Nighthawk shook his head. If they saw what he was planning to do, he’d have to kill them all, and Nighthawk just wasn’t that bloodthirsty.
“No. Give me the keys to the infirmary.” One of them took a ring of keys off his belt and handed the proper one to Nighthawk, who nodded his thanks and crossed the room in his soft, measured tread. He stopped at the door and added, “If I’m not back in twenty minutes, come after me.” He thought twenty minutes should give him plenty of time, if things went well. If they didn’t... it probably wouldn’t matter. “In the meantime, finish your donuts.”
He closed the office door softly behind him and went down the corridor lit dimly by infrequent night lights. It’s just like the Cardinal, Nighthawk thought, to be stingy with the electricity. You’d think he was paying the bills personally.
The infirmary was a three-room suite with an entrance off the corridor. The key fit the outer door, but, surprisingly, Nighthawk discovered that it was already unlocked. He opened it quietly and slipped into the reception area, which was dark and silent. A closed supply room was attached to the reception area. The infirmary itself, where the sick or injured were bedded, opened off the reception room, and by order was also locked at night when there was no nurse or doctor in attendance. Contarini had a loyal medical staff on call, but they only spent the night if a patient was in danger. In this case, Nighthawk understood that they’d transported a badly wounded credenti to a friendly hospital where there’d be no questions about how he’d gotten hurt.

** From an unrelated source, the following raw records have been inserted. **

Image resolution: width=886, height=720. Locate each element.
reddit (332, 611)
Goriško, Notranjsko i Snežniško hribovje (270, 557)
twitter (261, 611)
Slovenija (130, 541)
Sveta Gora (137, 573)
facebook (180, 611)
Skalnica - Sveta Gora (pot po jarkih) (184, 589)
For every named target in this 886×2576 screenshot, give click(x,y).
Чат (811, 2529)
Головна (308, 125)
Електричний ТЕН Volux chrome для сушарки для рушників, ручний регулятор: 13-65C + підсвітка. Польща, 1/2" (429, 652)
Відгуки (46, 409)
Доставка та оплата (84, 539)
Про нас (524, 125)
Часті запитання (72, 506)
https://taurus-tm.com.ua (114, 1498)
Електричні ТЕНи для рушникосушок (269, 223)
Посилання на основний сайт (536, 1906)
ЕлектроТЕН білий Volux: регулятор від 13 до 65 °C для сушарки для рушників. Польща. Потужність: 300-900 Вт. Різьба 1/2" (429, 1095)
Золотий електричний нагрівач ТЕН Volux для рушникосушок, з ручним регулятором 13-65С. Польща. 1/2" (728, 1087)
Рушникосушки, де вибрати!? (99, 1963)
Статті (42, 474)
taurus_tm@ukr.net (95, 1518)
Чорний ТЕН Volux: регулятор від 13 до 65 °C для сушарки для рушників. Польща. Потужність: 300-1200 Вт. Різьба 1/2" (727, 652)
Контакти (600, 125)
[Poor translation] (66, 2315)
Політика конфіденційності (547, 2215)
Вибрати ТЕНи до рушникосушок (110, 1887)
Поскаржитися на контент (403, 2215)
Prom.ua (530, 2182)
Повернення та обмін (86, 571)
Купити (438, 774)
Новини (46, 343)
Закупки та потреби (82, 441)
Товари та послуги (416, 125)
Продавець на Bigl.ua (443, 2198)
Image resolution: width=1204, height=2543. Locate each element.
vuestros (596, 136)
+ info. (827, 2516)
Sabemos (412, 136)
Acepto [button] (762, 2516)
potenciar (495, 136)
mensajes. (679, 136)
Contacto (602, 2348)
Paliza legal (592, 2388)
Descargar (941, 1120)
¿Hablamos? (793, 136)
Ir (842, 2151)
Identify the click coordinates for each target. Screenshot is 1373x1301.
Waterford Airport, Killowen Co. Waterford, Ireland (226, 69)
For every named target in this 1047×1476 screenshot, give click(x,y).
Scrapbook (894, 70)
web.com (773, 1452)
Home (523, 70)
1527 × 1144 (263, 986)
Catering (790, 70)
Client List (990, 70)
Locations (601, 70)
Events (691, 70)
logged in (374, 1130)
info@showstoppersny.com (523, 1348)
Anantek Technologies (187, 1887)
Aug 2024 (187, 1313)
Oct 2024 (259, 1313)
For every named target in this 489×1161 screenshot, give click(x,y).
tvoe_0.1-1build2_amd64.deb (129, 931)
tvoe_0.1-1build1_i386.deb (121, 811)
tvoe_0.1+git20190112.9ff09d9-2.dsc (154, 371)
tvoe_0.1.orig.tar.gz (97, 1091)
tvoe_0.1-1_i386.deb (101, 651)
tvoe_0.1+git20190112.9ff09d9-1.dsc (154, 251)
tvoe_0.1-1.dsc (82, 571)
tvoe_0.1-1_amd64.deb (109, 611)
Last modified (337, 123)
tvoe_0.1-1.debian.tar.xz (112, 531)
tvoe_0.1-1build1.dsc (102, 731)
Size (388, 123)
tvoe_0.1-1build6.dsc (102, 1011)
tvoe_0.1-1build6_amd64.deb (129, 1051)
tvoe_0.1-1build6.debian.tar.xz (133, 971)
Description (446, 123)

Nighthawk stopped before the infirmary door. It was ajar. He listened intently, but heard only random rustling movements of sleeping men. Moving as quietly as approaching death, he took the glove off his left hand and then slowly opened the door wide enough for him to look inside. There were four beds. Three were occupied by injured men, now sleeping, none of whom looked like Butcher Dagon. The fourth, with disturbed bedclothes, was empty. Nighthawk glanced at the inside of the door, and frowned. A smear of blood on the lockplate was still dripping sluggishly to the floor. He touched the stain gingerly, then rubbed his fingertips together. The blood was still relatively fresh.
He checked the outer door and discovered that it too had a bloodied lockplate.
“Curious,” Nighthawk said quietly to himself, wiping the blood on his fingers on a tissue he took from the box on the reception desk.
He moved like a ghost into the dimly-lit corridor, swiftly and silently, and went down the stairway that led to the floors below.